Saved entries

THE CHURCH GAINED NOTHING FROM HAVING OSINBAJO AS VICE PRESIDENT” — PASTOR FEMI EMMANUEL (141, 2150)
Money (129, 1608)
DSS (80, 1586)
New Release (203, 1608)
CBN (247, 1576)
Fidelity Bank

## ACTIVITY
Make an exact copy of all the entries above.

## TASK SOLUTION
THE CHURCH GAINED NOTHING FROM HAVING OSINBAJO AS VICE PRESIDENT” — PASTOR FEMI EMMANUEL (141, 2150)
Money (129, 1608)
DSS (80, 1586)
New Release (203, 1608)
CBN (247, 1576)
Fidelity Bank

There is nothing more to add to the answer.